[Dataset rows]

————————

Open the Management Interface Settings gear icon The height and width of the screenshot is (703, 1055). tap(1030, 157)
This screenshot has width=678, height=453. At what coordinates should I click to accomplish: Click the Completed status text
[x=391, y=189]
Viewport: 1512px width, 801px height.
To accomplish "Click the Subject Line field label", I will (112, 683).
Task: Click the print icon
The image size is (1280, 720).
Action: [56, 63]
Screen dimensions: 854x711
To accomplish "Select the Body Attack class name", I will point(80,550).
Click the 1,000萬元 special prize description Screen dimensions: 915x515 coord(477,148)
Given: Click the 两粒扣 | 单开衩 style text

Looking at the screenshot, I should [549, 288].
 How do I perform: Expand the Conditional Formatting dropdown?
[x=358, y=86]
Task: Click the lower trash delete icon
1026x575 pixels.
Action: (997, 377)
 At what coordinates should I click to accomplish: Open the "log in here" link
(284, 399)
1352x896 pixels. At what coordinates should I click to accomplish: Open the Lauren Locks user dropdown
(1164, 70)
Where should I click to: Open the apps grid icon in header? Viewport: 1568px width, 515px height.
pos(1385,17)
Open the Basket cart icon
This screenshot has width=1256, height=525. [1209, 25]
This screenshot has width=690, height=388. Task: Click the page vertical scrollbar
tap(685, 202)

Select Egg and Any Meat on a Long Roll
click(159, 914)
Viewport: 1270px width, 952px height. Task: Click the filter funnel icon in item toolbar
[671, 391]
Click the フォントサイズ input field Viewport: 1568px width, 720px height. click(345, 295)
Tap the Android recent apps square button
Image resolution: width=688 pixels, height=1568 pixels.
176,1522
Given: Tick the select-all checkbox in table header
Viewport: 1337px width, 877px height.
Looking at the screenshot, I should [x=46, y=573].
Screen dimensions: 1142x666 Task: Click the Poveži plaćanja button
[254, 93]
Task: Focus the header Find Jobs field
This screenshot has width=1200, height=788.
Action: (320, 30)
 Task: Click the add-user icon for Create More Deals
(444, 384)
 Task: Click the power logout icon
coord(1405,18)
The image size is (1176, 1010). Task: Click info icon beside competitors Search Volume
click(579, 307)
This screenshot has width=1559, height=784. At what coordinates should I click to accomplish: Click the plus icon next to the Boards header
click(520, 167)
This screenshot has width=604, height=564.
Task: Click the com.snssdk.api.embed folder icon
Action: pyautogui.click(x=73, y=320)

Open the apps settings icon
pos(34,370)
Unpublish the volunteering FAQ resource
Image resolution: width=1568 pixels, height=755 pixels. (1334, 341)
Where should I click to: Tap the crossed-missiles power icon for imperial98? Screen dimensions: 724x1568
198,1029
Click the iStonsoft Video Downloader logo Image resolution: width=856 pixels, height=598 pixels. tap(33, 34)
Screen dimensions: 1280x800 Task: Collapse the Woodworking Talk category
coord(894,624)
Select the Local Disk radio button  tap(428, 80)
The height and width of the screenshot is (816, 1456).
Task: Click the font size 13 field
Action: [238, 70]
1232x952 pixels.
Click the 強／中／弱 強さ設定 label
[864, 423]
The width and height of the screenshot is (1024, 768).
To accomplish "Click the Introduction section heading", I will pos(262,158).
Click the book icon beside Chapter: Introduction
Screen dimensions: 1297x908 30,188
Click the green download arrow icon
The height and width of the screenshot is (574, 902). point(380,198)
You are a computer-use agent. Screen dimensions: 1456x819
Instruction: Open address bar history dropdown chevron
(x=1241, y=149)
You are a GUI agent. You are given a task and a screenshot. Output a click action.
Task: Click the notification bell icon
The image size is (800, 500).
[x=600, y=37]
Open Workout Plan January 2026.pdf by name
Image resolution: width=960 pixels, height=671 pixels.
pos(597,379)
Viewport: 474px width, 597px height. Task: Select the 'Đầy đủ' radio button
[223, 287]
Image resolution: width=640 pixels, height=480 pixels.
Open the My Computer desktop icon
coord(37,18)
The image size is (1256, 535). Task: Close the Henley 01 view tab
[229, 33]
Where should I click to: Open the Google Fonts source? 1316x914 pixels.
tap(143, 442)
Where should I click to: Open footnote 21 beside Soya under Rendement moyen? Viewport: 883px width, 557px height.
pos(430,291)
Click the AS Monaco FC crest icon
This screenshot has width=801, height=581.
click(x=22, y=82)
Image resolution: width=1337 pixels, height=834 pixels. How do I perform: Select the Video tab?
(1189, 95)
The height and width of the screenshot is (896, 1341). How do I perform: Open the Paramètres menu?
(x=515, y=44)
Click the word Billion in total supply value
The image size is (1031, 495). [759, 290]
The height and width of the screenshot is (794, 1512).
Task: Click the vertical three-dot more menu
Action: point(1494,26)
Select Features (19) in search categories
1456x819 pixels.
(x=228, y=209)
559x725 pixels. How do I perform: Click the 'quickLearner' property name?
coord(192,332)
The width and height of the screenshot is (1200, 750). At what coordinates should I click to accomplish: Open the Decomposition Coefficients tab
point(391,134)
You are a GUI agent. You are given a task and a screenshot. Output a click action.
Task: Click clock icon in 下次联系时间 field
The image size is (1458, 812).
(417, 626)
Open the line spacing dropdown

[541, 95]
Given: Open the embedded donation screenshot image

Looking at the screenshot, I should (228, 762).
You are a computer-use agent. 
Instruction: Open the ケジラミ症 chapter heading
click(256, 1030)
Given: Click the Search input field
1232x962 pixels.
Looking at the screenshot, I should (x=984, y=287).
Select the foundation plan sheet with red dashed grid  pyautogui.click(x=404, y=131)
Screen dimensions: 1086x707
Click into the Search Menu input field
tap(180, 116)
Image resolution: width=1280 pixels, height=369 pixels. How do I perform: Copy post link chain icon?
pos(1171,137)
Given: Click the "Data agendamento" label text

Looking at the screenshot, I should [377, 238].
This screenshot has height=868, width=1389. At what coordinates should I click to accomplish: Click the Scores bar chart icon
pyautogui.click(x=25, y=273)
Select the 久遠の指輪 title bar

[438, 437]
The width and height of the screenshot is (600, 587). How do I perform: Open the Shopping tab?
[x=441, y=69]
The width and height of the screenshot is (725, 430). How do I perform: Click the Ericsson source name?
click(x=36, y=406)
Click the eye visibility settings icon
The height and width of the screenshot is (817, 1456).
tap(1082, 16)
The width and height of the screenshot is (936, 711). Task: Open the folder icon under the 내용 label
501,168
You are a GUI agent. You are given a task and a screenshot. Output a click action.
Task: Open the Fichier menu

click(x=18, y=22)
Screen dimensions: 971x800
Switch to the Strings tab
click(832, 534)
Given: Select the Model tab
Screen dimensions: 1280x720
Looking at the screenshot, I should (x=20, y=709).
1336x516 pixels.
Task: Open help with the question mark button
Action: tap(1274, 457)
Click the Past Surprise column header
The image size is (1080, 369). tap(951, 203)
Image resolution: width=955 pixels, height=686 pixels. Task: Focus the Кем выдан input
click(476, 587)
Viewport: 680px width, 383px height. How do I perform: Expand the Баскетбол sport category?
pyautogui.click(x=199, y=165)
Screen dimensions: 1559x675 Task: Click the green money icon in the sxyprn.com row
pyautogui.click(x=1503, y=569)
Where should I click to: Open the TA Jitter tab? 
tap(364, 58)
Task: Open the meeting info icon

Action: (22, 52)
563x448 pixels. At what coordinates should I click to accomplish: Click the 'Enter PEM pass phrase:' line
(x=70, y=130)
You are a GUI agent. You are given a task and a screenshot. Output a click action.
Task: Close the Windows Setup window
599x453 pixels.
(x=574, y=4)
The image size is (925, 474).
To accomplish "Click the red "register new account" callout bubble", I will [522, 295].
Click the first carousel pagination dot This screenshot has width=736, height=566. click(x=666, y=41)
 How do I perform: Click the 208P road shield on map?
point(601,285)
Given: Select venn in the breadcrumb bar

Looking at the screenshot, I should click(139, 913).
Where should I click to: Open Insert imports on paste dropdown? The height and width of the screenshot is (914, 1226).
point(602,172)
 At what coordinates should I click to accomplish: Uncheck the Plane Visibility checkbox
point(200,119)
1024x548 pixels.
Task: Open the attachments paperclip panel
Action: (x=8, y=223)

————————

What you are asked to do = Copy the data above verbatim, from the line containing "Click the フォントサイズ" through the line containing "I will pos(262,158).", including both of those lines.

Result of this task =
Click the フォントサイズ input field Viewport: 1568px width, 720px height. click(345, 295)
Tap the Android recent apps square button
Image resolution: width=688 pixels, height=1568 pixels.
176,1522
Given: Tick the select-all checkbox in table header
Viewport: 1337px width, 877px height.
Looking at the screenshot, I should [x=46, y=573].
Screen dimensions: 1142x666 Task: Click the Poveži plaćanja button
[254, 93]
Task: Focus the header Find Jobs field
This screenshot has width=1200, height=788.
Action: (320, 30)
 Task: Click the add-user icon for Create More Deals
(444, 384)
 Task: Click the power logout icon
coord(1405,18)
The image size is (1176, 1010). Task: Click info icon beside competitors Search Volume
click(579, 307)
This screenshot has width=1559, height=784. At what coordinates should I click to accomplish: Click the plus icon next to the Boards header
click(520, 167)
This screenshot has width=604, height=564.
Task: Click the com.snssdk.api.embed folder icon
Action: pyautogui.click(x=73, y=320)

Open the apps settings icon
pos(34,370)
Unpublish the volunteering FAQ resource
Image resolution: width=1568 pixels, height=755 pixels. (1334, 341)
Where should I click to: Tap the crossed-missiles power icon for imperial98? Screen dimensions: 724x1568
198,1029
Click the iStonsoft Video Downloader logo Image resolution: width=856 pixels, height=598 pixels. tap(33, 34)
Screen dimensions: 1280x800 Task: Collapse the Woodworking Talk category
coord(894,624)
Select the Local Disk radio button  tap(428, 80)
The height and width of the screenshot is (816, 1456).
Task: Click the font size 13 field
Action: [238, 70]
1232x952 pixels.
Click the 強／中／弱 強さ設定 label
[864, 423]
The width and height of the screenshot is (1024, 768).
To accomplish "Click the Introduction section heading", I will pos(262,158).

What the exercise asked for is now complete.